● STATED GOAL: Write out every line of the listing below without any changes, and leave the pictures out.

● SUPPLIED RECORDS:
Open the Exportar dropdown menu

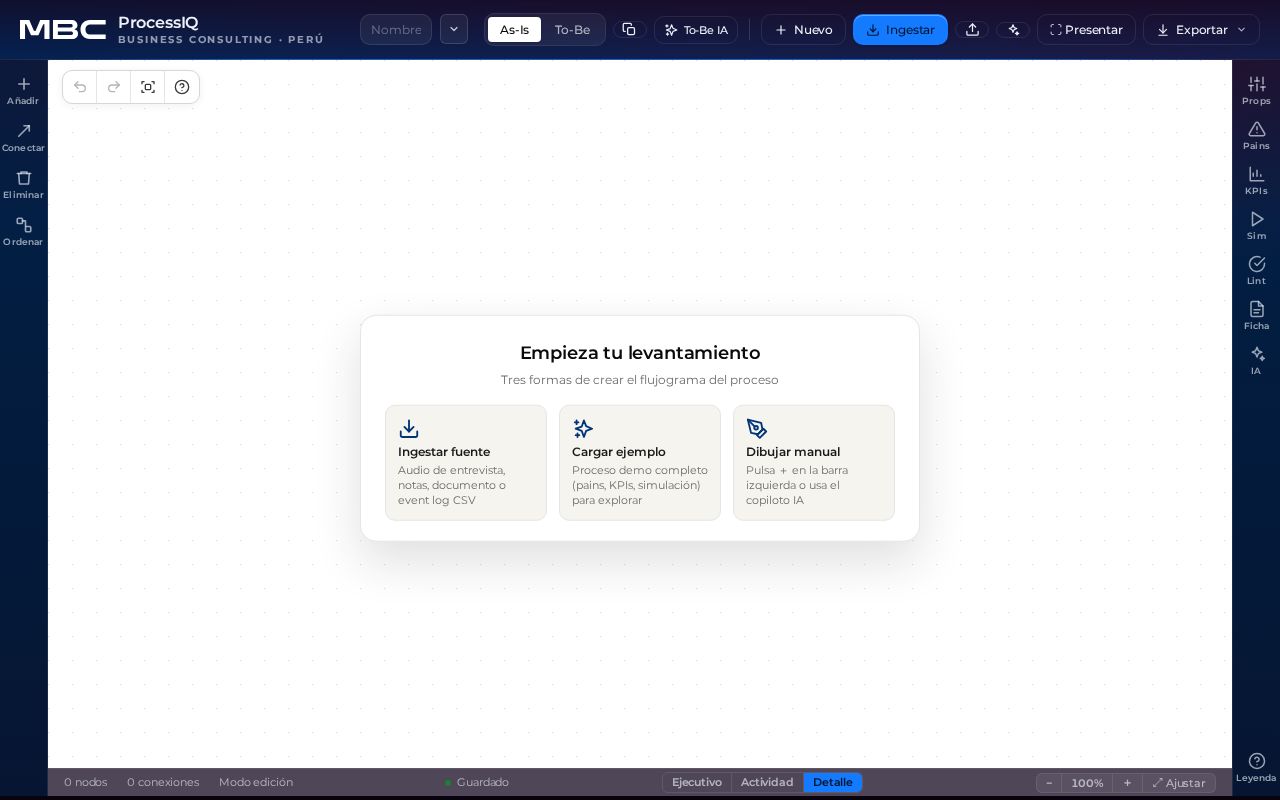pyautogui.click(x=1201, y=30)
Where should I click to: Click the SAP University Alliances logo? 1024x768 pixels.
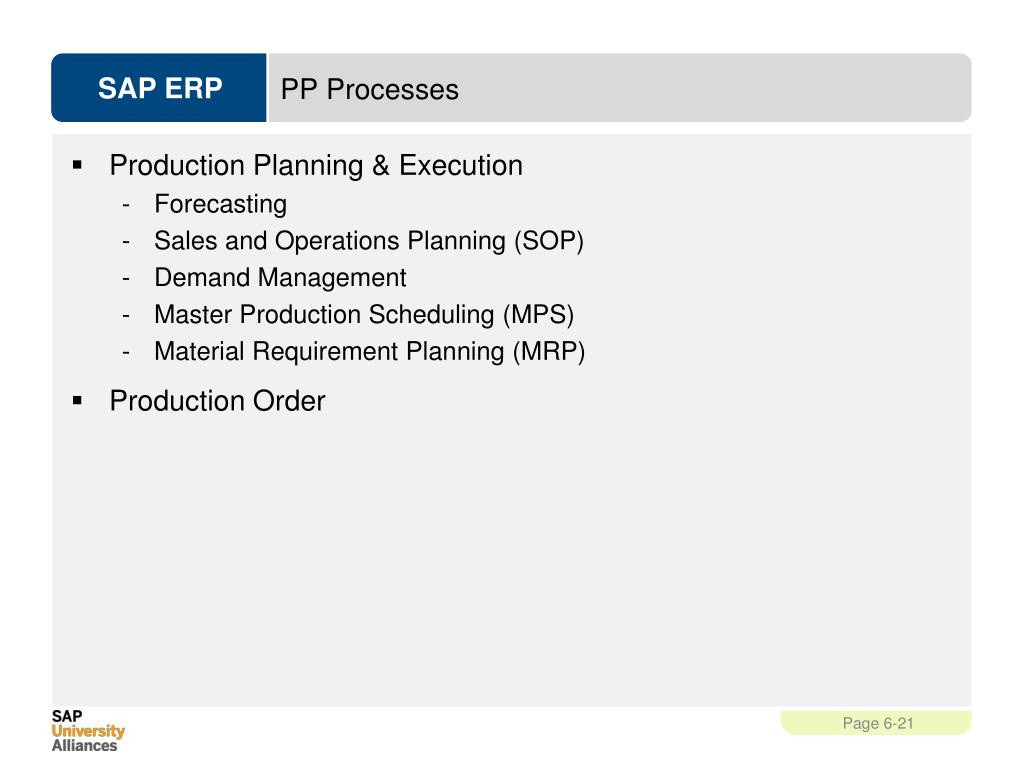88,731
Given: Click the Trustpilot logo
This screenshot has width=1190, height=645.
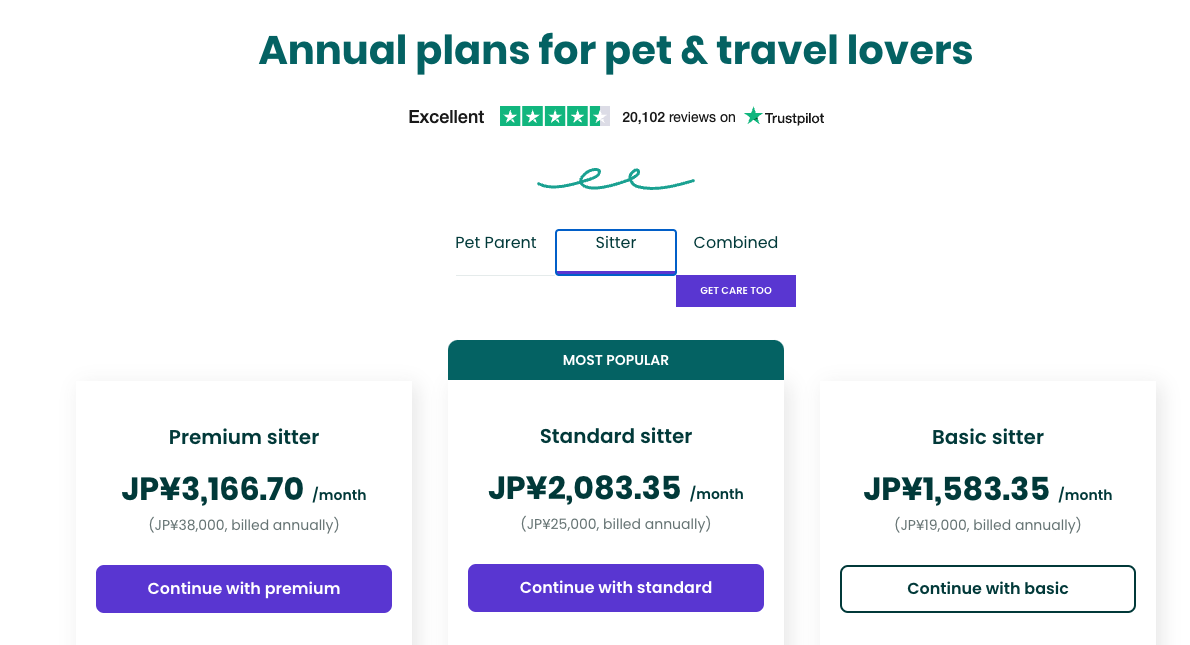Looking at the screenshot, I should pyautogui.click(x=784, y=117).
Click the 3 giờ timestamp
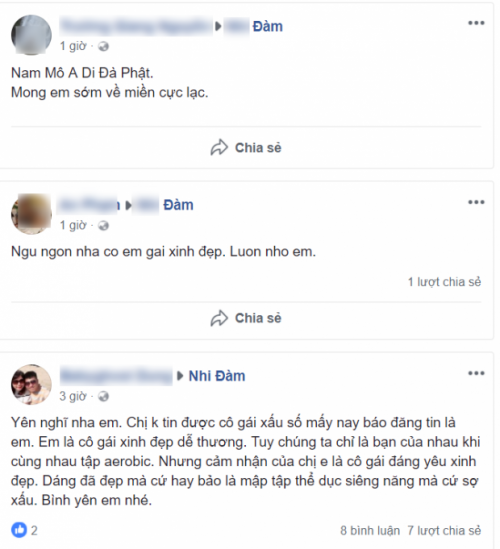The height and width of the screenshot is (549, 500). pyautogui.click(x=73, y=396)
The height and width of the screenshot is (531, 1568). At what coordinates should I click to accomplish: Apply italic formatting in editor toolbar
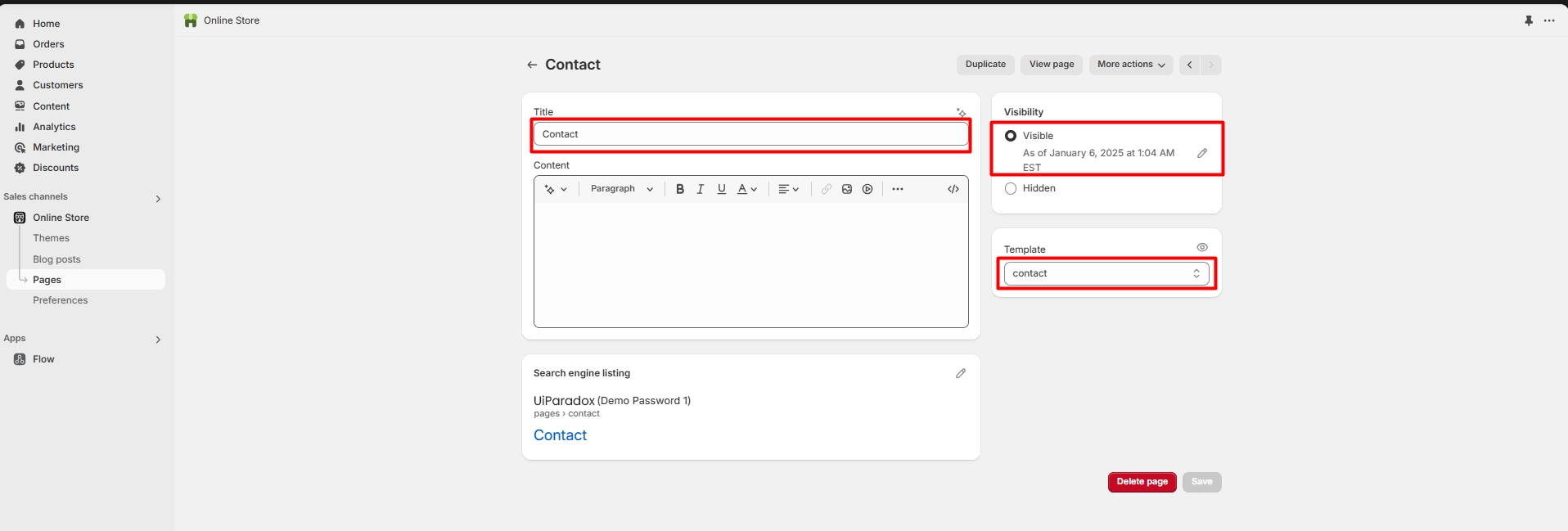(x=701, y=189)
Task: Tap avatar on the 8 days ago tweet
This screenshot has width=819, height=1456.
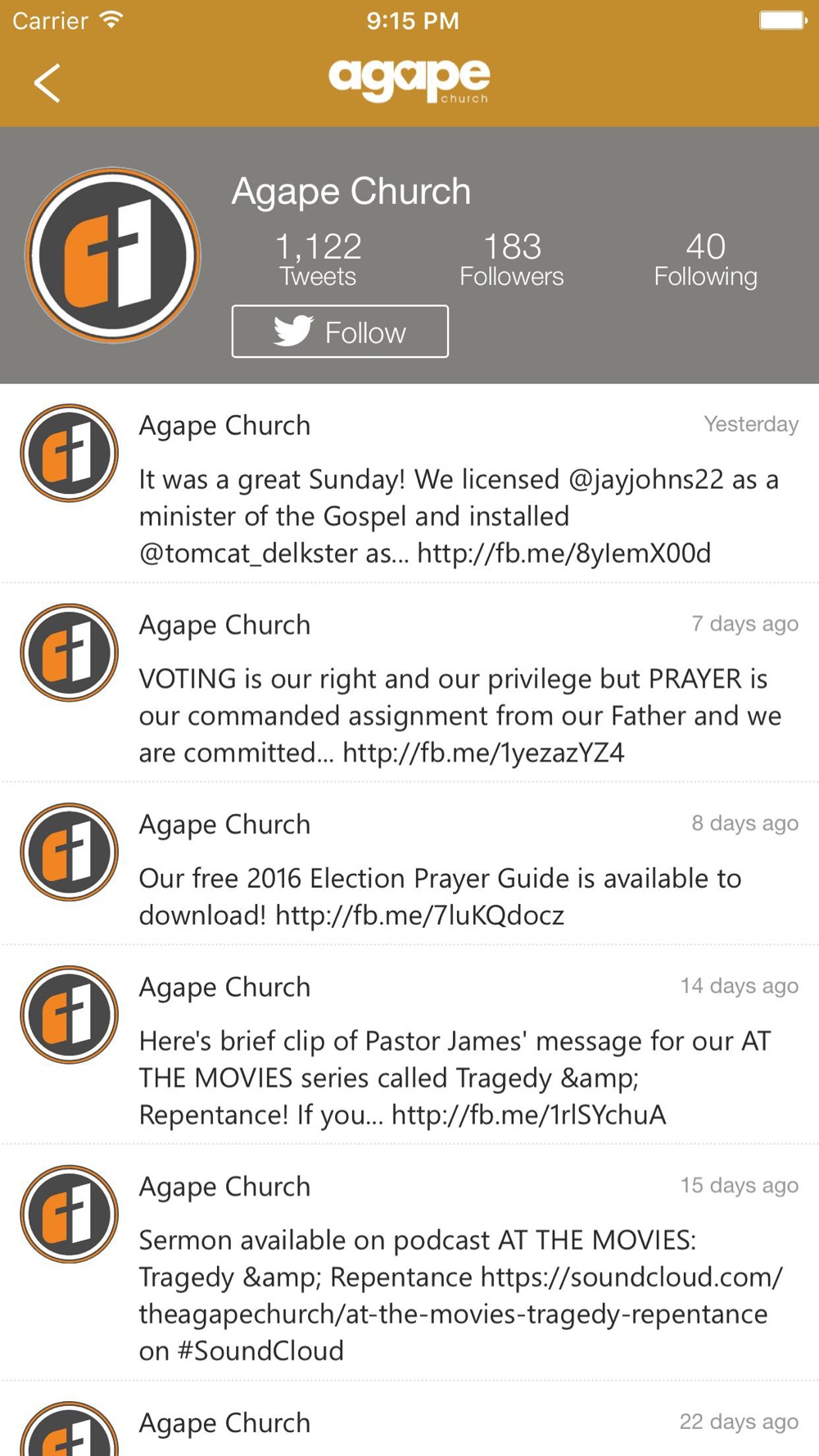Action: click(70, 852)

● TASK OUTPUT:
Open the Exportar dropdown menu

pyautogui.click(x=1201, y=30)
Where should I click to: Click the SAP University Alliances logo? 1024x768 pixels.
88,731
Given: Click the Trustpilot logo
This screenshot has width=1190, height=645.
Looking at the screenshot, I should pyautogui.click(x=784, y=117).
Click the 3 giờ timestamp
The height and width of the screenshot is (549, 500). pyautogui.click(x=73, y=396)
The height and width of the screenshot is (531, 1568). At what coordinates should I click to accomplish: Apply italic formatting in editor toolbar
(x=701, y=189)
Task: Tap avatar on the 8 days ago tweet
This screenshot has width=819, height=1456.
Action: click(70, 852)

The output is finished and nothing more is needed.